Each TCP connection is a lane, and thanks to TCP slow start, every new connection begins at a crawl before ramping to full speed. A single connection rarely saturates modern bandwidth—you need multiple lanes working simultaneously to hit peak throughput.

HTTP/1.1 allows multiple connections (lanes) per domain, giving you a raw speed multiplier. HTTP/2 multiplexes everything onto one connection; it's more efficient but shares a single congestion window. In practice, parallel chunk uploads win on both protocols by mitigating the impact of latency and packet loss.

The sweet spot is usually 4 to 6 concurrent connections for desktop browsers. Going higher yields diminishing returns and increases memory overhead.

The Finalize/Commit Step

Chunks arrive out of order. Connections might still be in flight. The server needs an explicit signal: "I'm done—assemble this thing." Without it, your upload sits in limbo.

Skip the commit step and your chunks become orphaned data—a graveyard of ghost files haunting your storage bucket and costing you money. Every major platform requires this handshake, whether it's S3's CompleteMultipartUpload, Box's SHA-1 commit, or Google's final size header. It is the atomic moment where loose chunks become a valid file.

Note:Smart infrastructure doesn't rely on code alone. You should configure a Bucket Lifecycle Rule (e.g., in S3 or GCS) to automatically delete incomplete multipart uploads after 7 days. This is your insurance policy against billing zombies from crashed clients.

- [Dataset section]:
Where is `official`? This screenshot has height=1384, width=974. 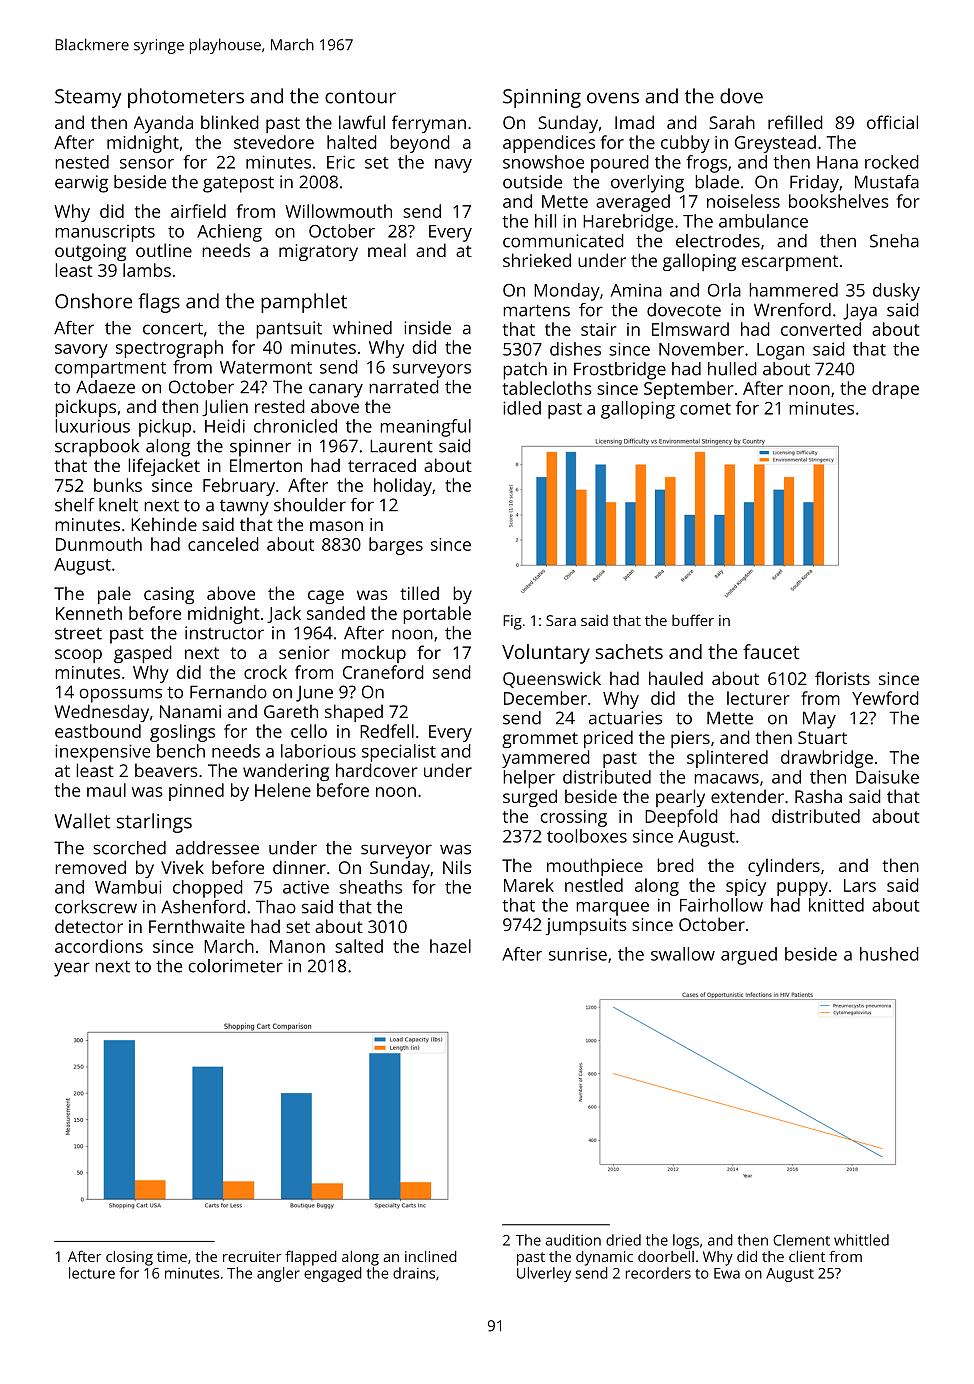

- [Actions to take]:
A: Name each platform-specific commit mechanism that the passage on chunked uploads gives as an example of the required finalize handshake.
B: Render this sentence from the passage on chunked uploads in French: "The sweet spot is usually 4 to 6 concurrent connections for desktop browsers."
C: According to the passage on chunked uploads, after how many days should a Bucket Lifecycle Rule delete incomplete multipart uploads?

- [Answers below]:
A:
S3's CompleteMultipartUpload
Box's SHA-1 commit
Google's final size header

B: Le point optimal se situe généralement entre 4 et 6 connexions simultanées pour les navigateurs de bureau.

C: After 7 days.